WHAT YOU HAVE TO DO:
Return, unchanged, everything from the line containing "Click the Pages count value 1" down to the end of the items below.

>> Begin ITEMS

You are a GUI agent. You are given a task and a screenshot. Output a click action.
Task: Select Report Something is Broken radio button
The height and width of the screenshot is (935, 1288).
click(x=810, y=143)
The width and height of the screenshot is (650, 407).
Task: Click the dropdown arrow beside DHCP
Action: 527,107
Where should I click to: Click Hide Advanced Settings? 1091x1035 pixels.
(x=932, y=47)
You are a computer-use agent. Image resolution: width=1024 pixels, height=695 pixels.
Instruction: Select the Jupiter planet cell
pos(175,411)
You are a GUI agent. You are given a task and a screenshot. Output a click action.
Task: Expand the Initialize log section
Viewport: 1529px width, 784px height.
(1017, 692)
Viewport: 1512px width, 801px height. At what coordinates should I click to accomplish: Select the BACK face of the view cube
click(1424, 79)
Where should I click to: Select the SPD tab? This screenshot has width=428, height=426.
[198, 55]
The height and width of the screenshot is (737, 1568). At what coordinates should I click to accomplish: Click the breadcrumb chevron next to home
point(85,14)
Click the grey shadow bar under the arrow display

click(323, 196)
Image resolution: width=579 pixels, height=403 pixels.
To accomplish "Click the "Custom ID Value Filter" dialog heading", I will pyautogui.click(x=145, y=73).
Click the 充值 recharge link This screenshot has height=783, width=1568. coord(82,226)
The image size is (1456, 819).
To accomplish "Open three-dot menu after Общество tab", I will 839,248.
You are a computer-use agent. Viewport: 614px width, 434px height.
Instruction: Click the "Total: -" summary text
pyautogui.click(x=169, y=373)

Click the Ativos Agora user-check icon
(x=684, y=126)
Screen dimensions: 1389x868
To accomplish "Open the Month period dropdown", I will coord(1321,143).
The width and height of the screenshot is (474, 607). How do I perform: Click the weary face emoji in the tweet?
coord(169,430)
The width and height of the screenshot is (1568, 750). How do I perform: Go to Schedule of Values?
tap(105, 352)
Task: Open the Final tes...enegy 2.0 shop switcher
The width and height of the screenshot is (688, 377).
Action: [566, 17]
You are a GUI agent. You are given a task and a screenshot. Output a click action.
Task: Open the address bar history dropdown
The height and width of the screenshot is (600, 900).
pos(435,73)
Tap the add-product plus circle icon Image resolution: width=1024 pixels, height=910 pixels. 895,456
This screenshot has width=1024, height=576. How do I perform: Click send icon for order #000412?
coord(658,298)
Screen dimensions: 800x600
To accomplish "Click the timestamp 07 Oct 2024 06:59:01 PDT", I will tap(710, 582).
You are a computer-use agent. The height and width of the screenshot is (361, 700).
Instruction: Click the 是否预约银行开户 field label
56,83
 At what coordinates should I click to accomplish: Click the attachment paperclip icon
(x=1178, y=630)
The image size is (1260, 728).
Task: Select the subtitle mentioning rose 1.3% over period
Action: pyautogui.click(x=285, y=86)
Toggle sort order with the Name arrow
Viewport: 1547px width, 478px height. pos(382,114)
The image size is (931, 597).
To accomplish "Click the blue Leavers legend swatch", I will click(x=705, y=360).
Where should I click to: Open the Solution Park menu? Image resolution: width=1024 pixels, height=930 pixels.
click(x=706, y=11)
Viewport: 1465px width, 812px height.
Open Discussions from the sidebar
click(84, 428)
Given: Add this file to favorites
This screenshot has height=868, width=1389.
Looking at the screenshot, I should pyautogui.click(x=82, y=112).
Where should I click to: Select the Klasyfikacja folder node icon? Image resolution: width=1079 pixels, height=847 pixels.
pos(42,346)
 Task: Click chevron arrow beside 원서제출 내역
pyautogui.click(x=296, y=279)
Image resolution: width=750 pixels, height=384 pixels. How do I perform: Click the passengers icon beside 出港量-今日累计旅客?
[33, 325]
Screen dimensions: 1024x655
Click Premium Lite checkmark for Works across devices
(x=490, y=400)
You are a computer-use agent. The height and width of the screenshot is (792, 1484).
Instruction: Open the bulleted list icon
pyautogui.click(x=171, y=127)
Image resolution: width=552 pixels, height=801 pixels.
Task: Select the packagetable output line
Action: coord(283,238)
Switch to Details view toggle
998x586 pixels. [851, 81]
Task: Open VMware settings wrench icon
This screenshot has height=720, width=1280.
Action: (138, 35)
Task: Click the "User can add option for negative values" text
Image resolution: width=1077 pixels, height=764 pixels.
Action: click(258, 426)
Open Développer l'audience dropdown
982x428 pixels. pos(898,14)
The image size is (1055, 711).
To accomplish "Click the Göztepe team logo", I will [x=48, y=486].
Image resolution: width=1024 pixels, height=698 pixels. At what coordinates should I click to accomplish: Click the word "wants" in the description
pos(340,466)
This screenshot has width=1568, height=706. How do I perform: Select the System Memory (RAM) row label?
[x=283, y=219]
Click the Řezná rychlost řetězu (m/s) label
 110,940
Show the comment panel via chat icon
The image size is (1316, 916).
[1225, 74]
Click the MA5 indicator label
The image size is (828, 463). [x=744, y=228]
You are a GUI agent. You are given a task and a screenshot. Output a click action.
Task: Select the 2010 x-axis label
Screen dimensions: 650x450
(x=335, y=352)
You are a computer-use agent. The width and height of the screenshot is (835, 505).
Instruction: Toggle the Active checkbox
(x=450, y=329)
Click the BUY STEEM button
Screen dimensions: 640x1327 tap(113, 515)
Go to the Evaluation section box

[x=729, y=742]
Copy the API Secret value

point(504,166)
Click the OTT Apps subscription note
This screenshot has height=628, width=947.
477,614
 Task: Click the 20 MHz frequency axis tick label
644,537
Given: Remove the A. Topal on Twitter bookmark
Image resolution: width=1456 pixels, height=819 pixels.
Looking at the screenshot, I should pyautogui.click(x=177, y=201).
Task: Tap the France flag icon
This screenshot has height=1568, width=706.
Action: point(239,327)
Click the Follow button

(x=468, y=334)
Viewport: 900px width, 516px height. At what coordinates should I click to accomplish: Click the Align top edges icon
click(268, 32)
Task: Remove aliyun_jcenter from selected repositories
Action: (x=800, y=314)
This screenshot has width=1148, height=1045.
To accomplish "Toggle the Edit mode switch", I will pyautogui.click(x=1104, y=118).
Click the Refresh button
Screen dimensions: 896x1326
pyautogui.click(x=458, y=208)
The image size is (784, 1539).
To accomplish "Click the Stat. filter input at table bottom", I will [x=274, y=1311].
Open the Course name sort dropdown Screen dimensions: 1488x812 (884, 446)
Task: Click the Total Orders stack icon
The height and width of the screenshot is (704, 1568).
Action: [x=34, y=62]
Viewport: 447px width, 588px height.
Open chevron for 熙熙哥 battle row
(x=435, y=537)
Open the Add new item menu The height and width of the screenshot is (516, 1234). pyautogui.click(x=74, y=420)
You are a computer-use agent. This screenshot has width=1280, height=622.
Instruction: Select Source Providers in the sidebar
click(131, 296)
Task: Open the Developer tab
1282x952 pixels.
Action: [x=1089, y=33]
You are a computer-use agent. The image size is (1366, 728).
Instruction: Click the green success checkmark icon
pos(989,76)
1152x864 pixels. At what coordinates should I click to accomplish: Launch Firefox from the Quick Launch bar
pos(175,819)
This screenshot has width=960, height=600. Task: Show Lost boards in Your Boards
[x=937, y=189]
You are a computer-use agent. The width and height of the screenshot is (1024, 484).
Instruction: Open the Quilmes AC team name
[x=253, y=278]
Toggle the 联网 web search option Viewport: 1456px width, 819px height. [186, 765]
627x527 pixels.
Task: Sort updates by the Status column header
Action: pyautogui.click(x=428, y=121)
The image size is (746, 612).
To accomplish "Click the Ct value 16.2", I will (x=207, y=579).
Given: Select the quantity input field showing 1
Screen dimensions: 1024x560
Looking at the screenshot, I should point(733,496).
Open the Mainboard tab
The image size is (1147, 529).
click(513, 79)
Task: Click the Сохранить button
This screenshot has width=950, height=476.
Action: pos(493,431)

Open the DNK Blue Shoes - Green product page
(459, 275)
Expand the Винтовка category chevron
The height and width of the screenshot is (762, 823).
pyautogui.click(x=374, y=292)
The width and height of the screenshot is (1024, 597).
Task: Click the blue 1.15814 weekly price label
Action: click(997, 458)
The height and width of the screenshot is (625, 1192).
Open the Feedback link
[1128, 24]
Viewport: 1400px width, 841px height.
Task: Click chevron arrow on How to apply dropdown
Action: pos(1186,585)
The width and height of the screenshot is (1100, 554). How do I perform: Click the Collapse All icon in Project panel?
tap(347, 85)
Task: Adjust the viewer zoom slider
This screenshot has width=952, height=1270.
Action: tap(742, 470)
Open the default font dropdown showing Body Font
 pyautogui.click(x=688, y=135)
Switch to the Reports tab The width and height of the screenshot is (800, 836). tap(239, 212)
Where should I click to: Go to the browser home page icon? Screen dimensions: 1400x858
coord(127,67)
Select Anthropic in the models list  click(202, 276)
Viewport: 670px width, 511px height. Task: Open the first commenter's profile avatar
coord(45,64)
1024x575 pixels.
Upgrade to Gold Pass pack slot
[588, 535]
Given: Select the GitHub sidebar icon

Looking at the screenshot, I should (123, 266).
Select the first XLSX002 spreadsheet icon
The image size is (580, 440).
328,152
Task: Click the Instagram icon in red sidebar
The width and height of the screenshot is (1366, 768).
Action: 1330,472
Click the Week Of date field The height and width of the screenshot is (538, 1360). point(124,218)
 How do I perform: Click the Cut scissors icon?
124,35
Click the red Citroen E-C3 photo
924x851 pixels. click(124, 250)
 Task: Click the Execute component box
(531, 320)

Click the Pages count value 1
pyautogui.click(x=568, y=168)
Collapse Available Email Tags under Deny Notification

>> End ITEMS

WRITTEN REPLY:
Click the Pages count value 1
pyautogui.click(x=568, y=168)
Collapse Available Email Tags under Deny Notification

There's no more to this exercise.